Directive:
Determine how many lines in the records below contain the string "table", treating uppercase and lowercase as distinct, and reply with the number alone.

Material shown:
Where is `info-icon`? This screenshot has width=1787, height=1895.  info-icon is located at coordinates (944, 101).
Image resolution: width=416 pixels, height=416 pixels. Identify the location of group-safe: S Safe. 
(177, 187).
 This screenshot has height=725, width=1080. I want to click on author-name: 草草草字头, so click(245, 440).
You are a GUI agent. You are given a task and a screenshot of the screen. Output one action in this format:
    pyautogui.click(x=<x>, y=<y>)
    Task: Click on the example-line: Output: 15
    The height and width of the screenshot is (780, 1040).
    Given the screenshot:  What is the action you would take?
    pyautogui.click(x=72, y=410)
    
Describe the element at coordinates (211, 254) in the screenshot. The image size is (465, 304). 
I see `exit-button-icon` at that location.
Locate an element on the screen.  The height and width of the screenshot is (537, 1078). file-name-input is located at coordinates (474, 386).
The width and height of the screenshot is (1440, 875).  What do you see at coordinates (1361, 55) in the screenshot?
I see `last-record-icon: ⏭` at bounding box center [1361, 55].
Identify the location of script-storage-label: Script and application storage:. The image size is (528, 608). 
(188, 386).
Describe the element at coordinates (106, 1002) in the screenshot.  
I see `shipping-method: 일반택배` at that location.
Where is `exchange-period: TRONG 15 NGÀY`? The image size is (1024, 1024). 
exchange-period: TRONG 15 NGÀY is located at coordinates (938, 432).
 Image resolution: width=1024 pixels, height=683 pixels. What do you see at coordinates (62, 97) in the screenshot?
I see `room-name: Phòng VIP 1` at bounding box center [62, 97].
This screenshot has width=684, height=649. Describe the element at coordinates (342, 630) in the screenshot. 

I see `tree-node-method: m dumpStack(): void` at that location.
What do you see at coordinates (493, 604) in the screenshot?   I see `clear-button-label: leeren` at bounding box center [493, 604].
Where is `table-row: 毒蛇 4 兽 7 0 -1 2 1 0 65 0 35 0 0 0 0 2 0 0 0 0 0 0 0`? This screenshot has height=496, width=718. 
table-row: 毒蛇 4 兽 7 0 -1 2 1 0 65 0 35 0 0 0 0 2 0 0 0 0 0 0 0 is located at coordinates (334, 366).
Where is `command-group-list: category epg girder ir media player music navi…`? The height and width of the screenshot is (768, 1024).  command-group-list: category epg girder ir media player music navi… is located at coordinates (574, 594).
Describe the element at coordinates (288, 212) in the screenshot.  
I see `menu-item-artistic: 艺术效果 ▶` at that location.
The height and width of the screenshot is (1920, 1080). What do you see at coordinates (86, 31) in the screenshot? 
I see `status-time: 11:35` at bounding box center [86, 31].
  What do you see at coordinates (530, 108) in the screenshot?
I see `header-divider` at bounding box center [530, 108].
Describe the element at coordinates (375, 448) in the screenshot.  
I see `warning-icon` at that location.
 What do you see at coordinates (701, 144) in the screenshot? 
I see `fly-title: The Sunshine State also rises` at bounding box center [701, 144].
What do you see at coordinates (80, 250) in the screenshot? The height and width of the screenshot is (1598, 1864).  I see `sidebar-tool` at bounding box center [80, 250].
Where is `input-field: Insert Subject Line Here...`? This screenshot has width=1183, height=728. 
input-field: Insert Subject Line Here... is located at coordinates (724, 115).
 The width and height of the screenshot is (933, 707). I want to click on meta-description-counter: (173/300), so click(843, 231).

Output for this exercise:
2